TASK:
Every line in the listing below from the one with "[button] (445, 21)" through the one with "第18屆亞運會成績概覽 (448, 759)" is to be reproduced exactly, both ends included; leave out the rest.

TASK MATERIAL:
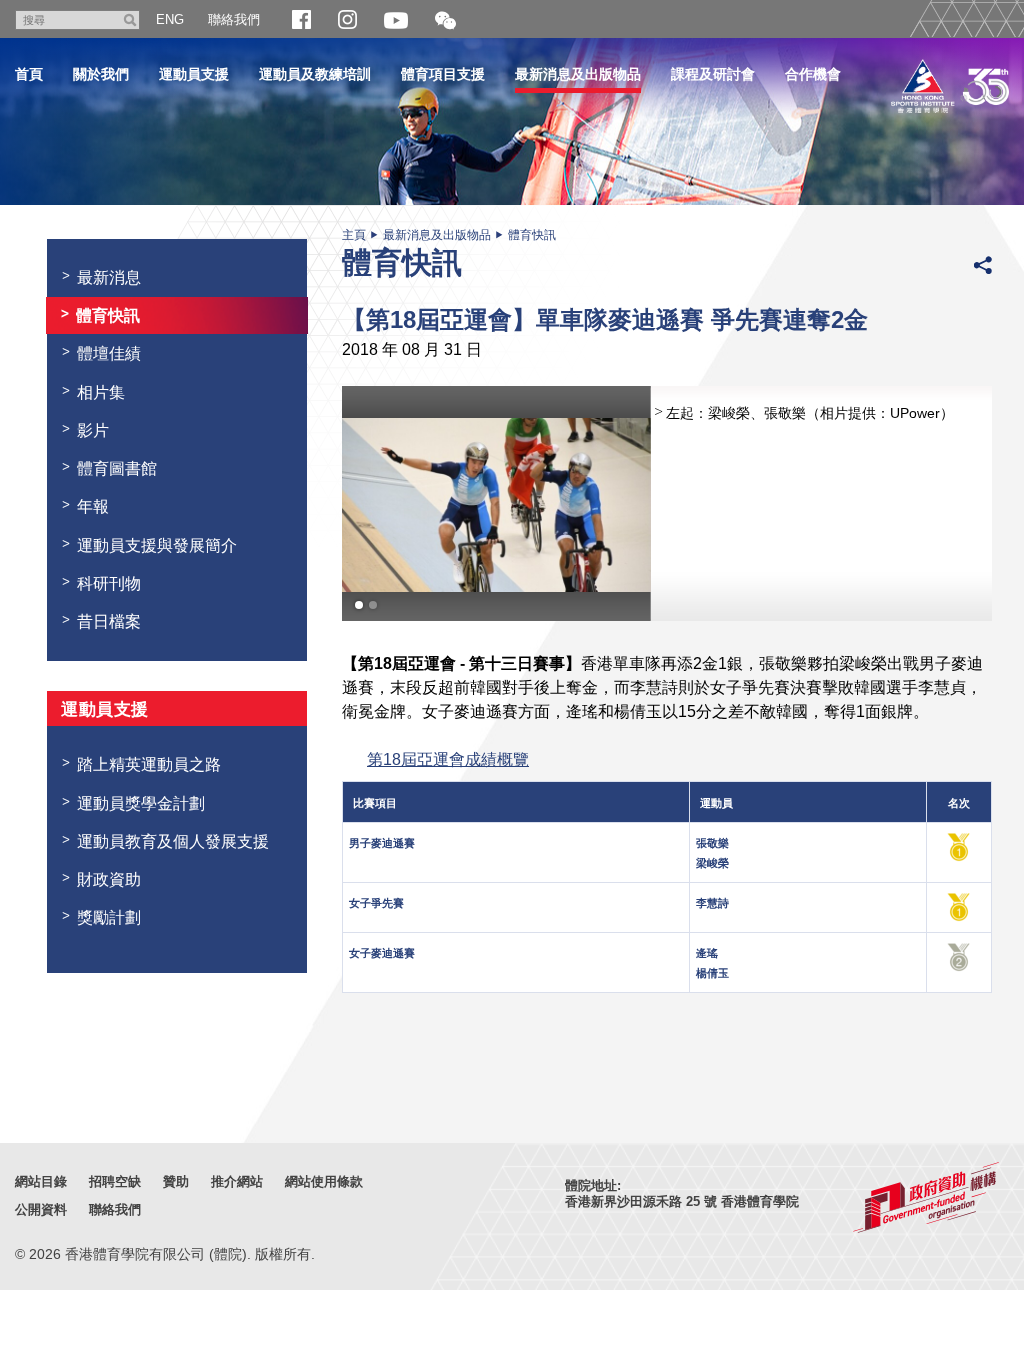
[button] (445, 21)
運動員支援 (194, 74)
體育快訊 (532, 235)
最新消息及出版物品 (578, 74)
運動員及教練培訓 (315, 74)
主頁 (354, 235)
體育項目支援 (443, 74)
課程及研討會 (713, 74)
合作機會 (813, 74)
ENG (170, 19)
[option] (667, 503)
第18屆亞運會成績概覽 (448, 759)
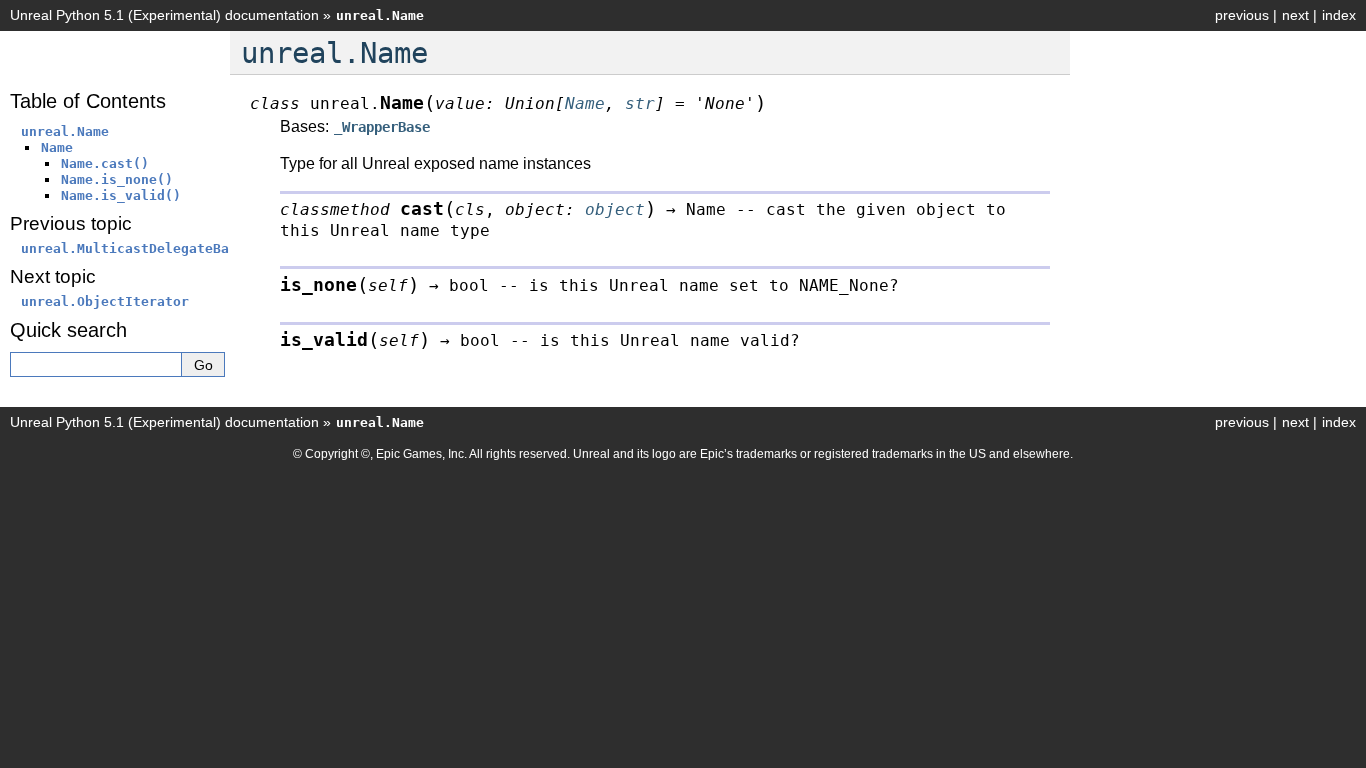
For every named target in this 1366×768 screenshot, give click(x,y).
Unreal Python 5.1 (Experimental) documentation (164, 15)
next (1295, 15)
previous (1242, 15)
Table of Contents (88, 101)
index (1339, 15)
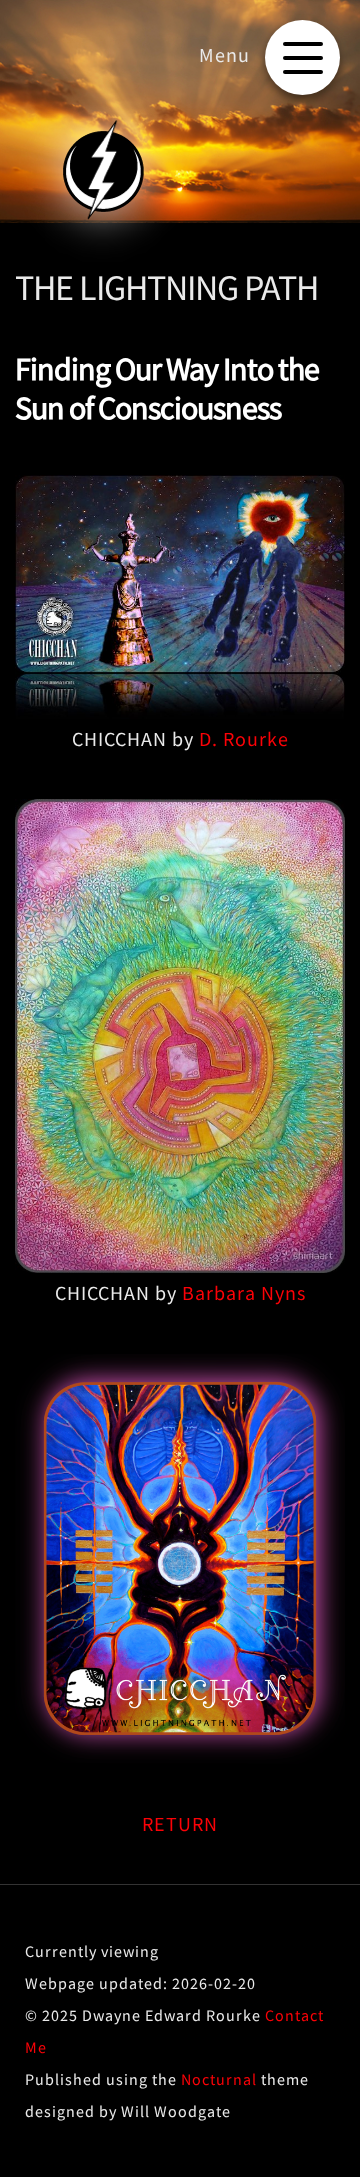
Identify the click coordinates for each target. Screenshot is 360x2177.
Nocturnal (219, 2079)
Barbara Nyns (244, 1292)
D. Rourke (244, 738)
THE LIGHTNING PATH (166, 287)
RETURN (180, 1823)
* * *
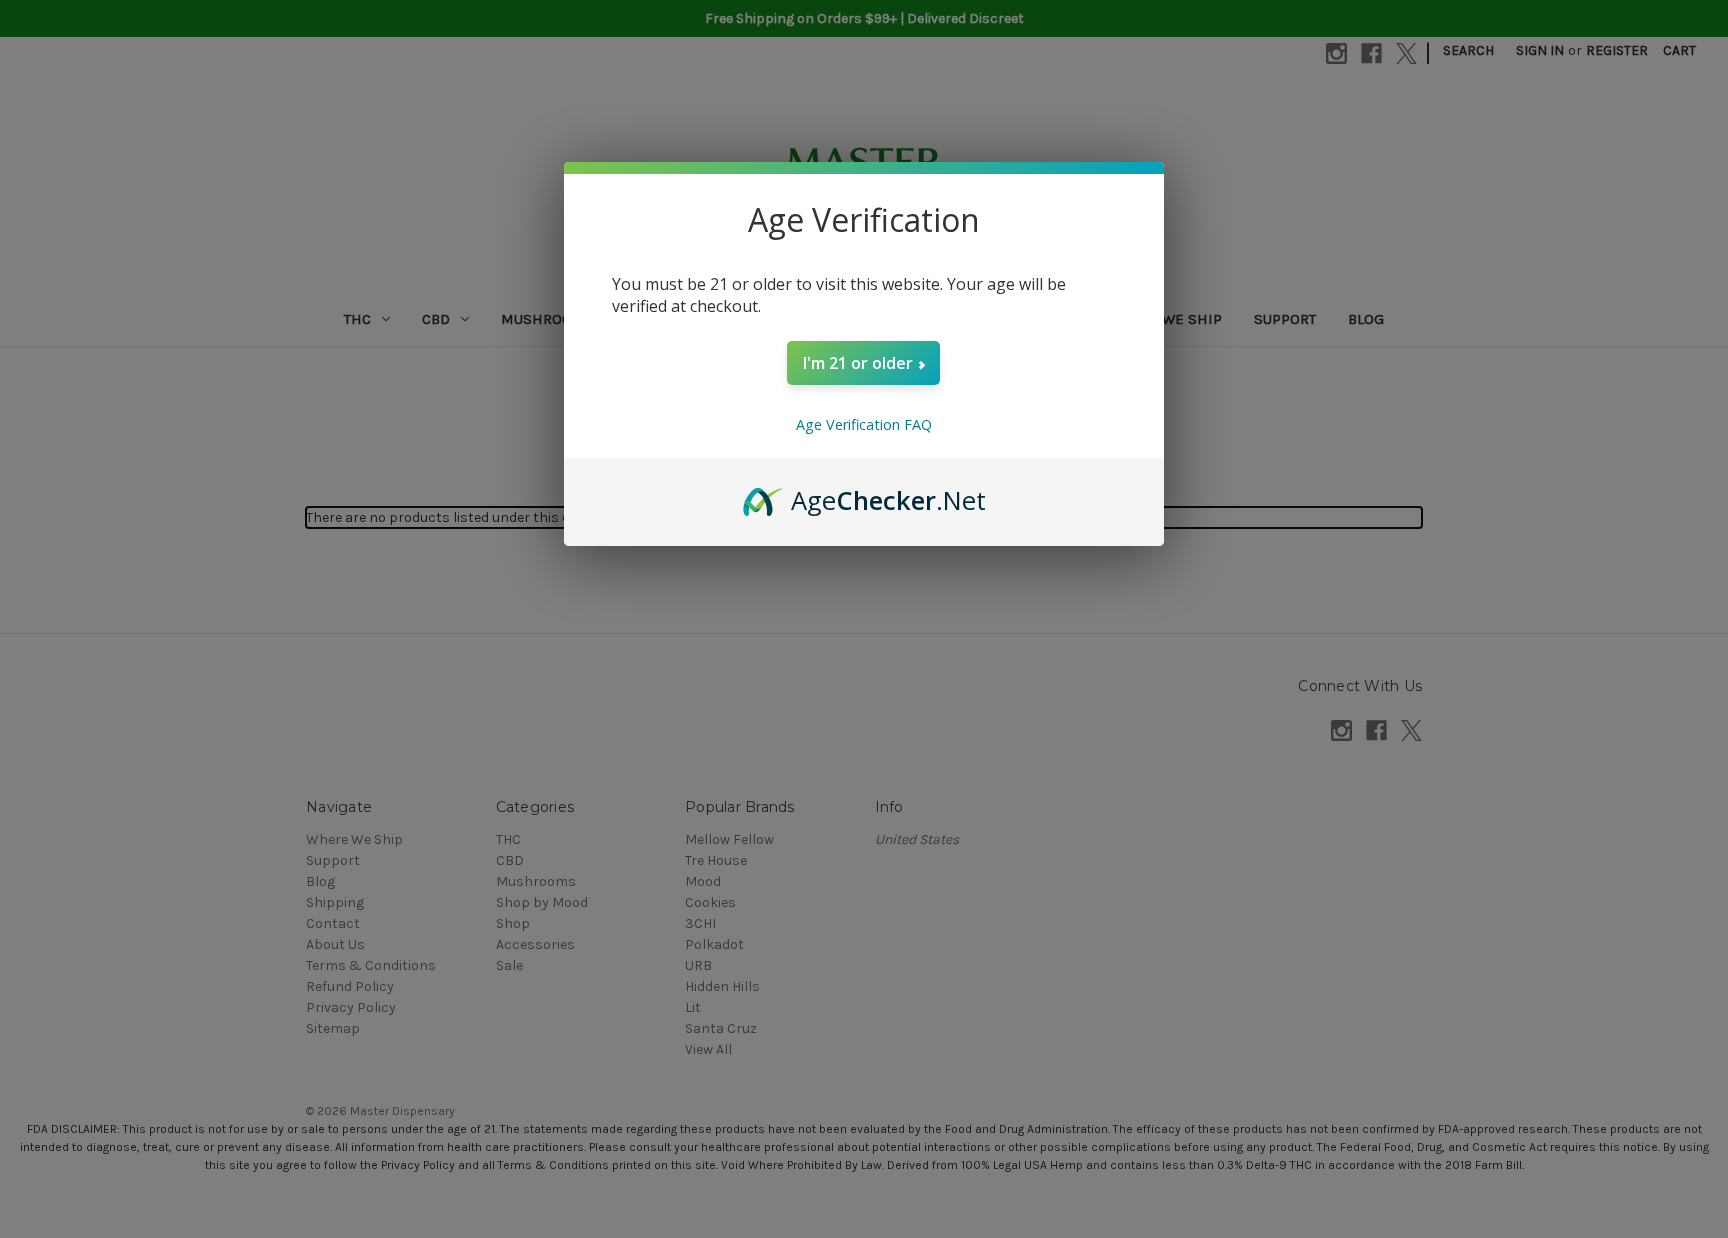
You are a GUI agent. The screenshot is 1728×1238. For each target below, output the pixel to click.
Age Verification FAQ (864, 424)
==
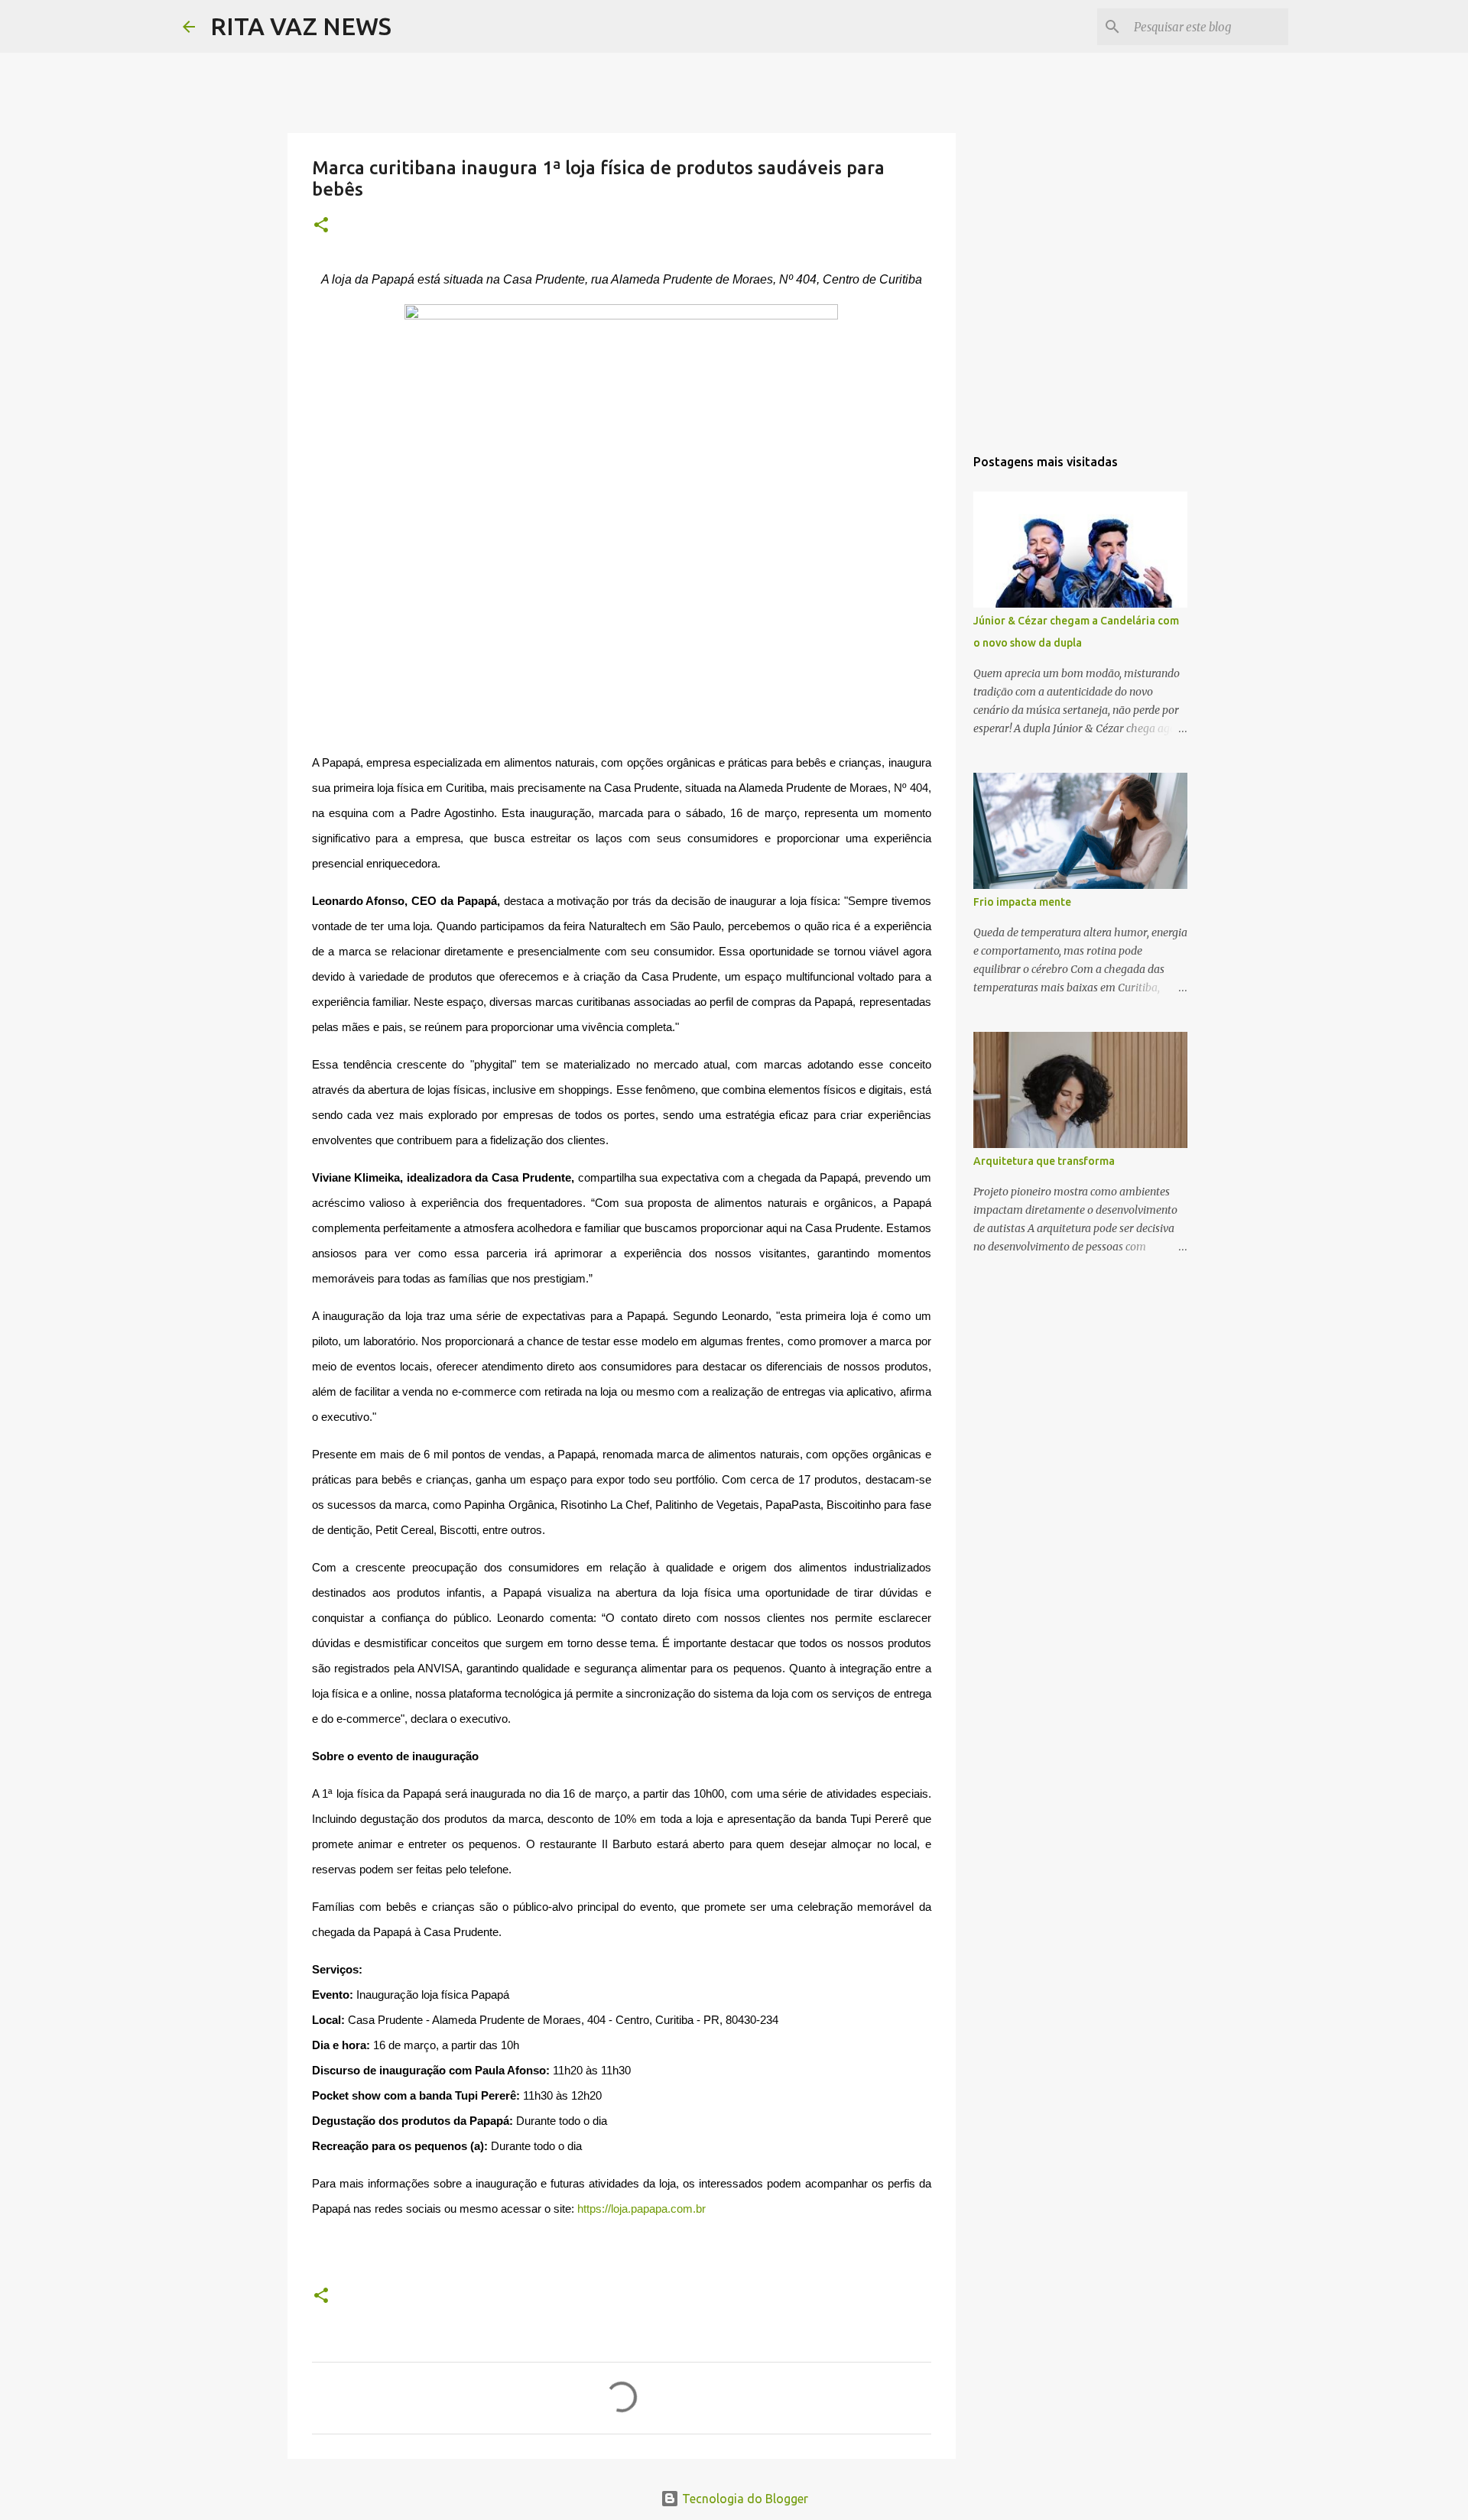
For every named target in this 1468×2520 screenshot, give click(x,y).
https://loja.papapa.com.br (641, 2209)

TASK SOLUTION:
[button] (445, 21)
運動員支援 (194, 74)
體育快訊 (532, 235)
最新消息及出版物品 (578, 74)
運動員及教練培訓 (315, 74)
主頁 (354, 235)
體育項目支援 (443, 74)
課程及研討會 (713, 74)
合作機會 (813, 74)
ENG (170, 19)
[option] (667, 503)
第18屆亞運會成績概覽 (448, 759)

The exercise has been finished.